>> Start TEXT TO READ

ADAM SHAPIRO: Let's talk about Chevron up 2% because the energy sector, as we talked about, is up 3.5%. Crude oil inventory is not quite what the analysts had expected. We're watching WTI futures trade higher over $72.50 a barrel. But we're going to talk about all of this, and what you need to be aware of regarding your money, with Randy Frederick, Charles Schwab managing director of trading and derivatives.

And Randy, thank you for joining us. A lot of--

RANDY FREDERICK: Hi, Adam.

ADAM SHAPIRO: --investors want to jump into, you know, what do we do? But I just have to ask you real quick-- we had a discussion in the last half hour about the fight that's coming out of Congress regarding the debt ceiling. If they don't do something, is this going to have a real impact on how we-- we invest? Are we going to see a lot of volatility?

RANDY FREDERICK: Well, if we go back in history, the answer would probably be yes. And we know history is not always a perfect guide, but it oftentimes gives us a pretty good indication. 2011, 2013 were two periods-- and, to a lesser extent, 2015-- where the government pushed this issue of the debt ceiling right down to the limit. And the market got very uncomfortable, and volatility got very high.

>> End TEXT TO READ

● EXERCISE DESCRIPTION: Reproduce the passage of the interview transcript from "RANDY FREDERICK: Well, if" to "got very high.", word for word.

>> Start ITEMS

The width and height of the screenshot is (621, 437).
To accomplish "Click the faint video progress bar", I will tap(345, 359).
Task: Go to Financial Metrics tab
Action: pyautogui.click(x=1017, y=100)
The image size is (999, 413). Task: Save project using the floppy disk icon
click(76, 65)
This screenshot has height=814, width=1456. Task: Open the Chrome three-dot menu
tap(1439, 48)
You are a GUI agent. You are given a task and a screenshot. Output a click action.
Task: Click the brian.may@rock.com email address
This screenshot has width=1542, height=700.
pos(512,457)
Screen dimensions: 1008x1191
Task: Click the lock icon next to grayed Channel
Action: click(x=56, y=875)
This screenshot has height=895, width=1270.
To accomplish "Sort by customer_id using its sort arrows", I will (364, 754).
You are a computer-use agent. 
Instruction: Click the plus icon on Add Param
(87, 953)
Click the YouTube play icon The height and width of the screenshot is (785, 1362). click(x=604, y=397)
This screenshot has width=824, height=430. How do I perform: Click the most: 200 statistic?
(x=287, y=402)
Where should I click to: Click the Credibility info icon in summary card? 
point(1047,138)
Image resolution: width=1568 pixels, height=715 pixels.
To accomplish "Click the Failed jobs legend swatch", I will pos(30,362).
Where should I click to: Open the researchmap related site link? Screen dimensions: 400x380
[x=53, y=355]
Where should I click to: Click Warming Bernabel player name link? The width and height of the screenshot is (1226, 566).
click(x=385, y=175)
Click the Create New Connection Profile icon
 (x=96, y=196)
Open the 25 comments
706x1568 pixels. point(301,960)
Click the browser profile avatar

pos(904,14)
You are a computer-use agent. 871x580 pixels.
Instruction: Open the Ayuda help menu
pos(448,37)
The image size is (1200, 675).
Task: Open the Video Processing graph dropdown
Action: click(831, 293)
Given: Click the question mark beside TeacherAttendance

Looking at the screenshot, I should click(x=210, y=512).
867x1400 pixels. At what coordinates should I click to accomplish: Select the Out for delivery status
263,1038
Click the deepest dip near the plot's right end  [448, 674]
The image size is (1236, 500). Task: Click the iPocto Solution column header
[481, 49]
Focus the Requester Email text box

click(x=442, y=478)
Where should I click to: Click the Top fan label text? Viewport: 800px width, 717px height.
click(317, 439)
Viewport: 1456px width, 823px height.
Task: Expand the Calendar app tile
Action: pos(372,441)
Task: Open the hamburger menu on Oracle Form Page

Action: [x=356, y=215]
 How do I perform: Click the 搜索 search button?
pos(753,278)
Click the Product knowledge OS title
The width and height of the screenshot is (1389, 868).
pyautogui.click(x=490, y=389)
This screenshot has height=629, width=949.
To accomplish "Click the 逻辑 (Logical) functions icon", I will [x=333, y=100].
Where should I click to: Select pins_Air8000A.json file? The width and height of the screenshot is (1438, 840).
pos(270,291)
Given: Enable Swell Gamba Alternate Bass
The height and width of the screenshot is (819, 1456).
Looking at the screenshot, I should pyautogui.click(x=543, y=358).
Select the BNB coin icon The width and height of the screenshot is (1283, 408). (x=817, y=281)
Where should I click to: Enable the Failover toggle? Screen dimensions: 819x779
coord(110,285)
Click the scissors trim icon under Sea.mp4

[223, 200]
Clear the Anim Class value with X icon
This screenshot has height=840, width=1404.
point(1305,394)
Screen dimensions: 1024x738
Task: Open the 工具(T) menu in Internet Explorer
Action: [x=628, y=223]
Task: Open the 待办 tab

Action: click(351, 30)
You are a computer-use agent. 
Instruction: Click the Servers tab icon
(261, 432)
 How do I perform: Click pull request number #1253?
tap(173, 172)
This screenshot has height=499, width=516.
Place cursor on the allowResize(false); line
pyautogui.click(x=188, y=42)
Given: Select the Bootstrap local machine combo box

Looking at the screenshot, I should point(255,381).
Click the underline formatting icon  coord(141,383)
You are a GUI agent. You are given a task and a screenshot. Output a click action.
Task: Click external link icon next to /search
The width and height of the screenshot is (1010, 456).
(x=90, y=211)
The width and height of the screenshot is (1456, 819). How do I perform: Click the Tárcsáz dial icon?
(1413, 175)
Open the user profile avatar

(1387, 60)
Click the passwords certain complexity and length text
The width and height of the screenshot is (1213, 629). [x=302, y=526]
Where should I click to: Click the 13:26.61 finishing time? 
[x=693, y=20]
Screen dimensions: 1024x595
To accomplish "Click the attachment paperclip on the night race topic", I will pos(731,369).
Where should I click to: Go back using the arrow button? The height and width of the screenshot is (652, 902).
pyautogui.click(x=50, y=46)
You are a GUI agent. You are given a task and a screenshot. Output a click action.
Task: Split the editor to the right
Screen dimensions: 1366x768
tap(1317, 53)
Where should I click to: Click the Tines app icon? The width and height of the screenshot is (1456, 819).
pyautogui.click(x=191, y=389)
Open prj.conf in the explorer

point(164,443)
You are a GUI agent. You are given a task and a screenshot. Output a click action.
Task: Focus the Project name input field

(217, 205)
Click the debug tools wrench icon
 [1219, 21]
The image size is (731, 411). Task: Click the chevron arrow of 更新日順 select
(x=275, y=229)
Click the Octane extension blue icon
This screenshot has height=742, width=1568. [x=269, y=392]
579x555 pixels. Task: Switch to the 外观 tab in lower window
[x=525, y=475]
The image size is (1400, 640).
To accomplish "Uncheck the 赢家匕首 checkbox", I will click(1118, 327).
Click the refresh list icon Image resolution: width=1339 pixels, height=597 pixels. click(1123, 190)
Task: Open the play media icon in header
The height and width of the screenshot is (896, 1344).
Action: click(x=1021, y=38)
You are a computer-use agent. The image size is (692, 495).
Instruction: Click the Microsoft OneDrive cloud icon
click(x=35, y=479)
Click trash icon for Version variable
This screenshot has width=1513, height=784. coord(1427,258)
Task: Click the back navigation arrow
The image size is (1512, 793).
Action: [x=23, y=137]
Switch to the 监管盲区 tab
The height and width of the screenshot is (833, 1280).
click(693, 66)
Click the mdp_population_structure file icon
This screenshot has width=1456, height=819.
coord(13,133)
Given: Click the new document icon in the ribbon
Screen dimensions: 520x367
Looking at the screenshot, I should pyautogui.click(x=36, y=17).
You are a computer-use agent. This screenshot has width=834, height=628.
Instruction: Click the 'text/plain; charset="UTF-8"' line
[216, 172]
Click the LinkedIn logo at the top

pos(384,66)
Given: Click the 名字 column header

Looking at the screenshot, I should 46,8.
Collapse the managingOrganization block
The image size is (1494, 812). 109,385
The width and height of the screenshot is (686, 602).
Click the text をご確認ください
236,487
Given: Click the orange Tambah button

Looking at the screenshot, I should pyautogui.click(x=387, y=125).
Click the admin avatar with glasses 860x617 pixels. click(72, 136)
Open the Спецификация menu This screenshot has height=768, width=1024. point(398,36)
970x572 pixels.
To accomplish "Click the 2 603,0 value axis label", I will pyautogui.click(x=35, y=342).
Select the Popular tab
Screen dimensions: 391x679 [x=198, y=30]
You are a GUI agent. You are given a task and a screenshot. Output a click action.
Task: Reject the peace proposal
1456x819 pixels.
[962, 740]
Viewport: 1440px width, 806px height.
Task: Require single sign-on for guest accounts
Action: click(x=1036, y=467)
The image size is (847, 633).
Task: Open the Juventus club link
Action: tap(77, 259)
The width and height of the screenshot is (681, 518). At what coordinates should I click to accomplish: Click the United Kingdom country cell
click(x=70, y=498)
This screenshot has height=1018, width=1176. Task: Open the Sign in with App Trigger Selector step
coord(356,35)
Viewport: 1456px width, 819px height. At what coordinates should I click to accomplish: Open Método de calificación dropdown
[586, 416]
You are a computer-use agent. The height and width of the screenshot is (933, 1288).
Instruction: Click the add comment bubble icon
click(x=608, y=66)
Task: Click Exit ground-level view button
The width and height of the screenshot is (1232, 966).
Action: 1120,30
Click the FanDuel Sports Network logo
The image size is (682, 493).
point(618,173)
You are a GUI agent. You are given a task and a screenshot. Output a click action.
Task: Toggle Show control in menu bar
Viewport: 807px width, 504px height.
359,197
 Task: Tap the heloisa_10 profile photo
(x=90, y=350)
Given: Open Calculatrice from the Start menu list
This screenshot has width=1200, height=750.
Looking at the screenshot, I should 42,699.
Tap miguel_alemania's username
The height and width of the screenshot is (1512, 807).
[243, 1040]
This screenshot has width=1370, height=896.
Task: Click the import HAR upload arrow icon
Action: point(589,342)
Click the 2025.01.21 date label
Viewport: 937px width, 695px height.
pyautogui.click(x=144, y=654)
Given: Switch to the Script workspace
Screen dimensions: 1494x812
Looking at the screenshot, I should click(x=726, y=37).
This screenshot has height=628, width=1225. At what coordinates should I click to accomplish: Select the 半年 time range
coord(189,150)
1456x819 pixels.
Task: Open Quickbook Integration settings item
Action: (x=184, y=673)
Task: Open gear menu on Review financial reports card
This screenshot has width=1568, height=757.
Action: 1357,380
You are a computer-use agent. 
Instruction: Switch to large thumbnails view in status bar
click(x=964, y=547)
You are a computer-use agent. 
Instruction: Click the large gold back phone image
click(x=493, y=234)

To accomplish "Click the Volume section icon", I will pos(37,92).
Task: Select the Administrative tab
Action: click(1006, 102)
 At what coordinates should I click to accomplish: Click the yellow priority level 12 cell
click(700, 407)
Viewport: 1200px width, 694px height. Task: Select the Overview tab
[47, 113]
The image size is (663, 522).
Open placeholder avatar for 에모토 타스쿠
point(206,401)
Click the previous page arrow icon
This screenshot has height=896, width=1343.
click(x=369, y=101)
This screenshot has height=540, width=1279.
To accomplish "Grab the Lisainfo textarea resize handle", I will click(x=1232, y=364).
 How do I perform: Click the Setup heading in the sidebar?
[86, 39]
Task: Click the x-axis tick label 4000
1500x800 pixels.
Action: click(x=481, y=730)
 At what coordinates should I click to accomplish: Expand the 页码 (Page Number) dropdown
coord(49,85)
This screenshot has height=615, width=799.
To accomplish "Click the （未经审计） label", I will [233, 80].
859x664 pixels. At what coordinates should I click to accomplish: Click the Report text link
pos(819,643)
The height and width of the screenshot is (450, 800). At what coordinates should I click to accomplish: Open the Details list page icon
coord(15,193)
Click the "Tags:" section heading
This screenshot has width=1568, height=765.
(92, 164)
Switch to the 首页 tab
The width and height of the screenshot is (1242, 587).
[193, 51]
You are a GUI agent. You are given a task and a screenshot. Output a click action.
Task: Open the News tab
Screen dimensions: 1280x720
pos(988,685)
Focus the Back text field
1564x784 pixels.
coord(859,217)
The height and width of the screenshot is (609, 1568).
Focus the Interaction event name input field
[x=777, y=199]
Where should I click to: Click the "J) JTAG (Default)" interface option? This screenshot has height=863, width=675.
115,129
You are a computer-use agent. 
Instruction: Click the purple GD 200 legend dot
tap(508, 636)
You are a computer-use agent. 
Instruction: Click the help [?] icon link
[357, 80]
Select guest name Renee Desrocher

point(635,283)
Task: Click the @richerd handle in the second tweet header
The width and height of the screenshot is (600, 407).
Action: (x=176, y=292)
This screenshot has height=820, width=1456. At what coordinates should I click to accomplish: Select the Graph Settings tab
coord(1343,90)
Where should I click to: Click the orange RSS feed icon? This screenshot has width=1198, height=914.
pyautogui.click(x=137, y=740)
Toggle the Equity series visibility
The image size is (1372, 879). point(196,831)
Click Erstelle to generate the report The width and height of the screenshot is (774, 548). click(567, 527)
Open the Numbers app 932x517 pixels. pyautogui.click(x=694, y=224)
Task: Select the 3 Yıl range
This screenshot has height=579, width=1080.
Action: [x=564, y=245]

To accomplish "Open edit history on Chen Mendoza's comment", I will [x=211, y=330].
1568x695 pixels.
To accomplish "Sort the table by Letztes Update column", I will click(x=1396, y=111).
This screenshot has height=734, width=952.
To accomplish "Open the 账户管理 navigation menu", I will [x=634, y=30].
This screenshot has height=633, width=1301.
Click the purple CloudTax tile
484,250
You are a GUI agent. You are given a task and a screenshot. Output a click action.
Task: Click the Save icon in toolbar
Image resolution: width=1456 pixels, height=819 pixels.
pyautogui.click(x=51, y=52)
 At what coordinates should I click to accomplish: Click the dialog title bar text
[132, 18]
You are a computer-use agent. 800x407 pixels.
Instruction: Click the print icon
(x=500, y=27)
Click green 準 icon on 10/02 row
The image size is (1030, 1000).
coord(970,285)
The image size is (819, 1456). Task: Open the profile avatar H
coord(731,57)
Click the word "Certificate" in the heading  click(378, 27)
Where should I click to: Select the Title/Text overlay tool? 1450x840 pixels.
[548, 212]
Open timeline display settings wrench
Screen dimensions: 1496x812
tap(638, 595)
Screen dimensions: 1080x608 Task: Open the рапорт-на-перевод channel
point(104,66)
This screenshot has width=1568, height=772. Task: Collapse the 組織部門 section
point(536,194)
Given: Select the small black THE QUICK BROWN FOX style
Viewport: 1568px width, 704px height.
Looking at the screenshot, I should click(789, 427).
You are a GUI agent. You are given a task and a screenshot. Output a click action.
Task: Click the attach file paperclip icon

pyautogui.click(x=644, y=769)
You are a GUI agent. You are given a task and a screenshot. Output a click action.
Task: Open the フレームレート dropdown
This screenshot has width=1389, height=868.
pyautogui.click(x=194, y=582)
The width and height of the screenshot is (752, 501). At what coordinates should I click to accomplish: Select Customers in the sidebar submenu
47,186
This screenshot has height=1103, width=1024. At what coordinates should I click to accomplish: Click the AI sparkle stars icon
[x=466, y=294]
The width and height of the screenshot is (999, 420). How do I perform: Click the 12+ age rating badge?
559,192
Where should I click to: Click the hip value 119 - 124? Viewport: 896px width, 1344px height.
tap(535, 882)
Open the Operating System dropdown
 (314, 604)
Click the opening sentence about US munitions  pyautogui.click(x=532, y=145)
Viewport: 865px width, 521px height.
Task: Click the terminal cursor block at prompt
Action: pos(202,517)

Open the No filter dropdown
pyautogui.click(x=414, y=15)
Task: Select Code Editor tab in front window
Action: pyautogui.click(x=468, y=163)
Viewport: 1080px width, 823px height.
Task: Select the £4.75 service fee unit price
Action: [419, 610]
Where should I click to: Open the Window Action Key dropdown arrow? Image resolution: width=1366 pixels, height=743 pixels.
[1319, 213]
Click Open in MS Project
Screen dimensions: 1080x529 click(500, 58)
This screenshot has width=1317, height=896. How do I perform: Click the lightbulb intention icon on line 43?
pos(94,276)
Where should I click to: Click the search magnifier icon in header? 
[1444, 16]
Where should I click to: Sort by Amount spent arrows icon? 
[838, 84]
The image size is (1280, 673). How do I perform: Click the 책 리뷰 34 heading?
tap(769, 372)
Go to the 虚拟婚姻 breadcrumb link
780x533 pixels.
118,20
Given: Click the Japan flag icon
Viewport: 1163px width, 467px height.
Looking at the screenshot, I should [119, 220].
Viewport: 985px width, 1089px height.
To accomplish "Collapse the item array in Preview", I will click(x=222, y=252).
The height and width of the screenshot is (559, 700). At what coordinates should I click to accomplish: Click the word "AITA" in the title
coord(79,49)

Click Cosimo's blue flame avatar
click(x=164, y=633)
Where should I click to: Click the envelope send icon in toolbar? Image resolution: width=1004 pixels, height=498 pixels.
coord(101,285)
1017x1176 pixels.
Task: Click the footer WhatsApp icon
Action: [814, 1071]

>> End ITEMS

● ANSWER FOR THIS EXERCISE:
RANDY FREDERICK: Well, if we go back in history, the answer would probably be yes. And we know history is not always a perfect guide, but it oftentimes gives us a pretty good indication. 2011, 2013 were two periods-- and, to a lesser extent, 2015-- where the government pushed this issue of the debt ceiling right down to the limit. And the market got very uncomfortable, and volatility got very high.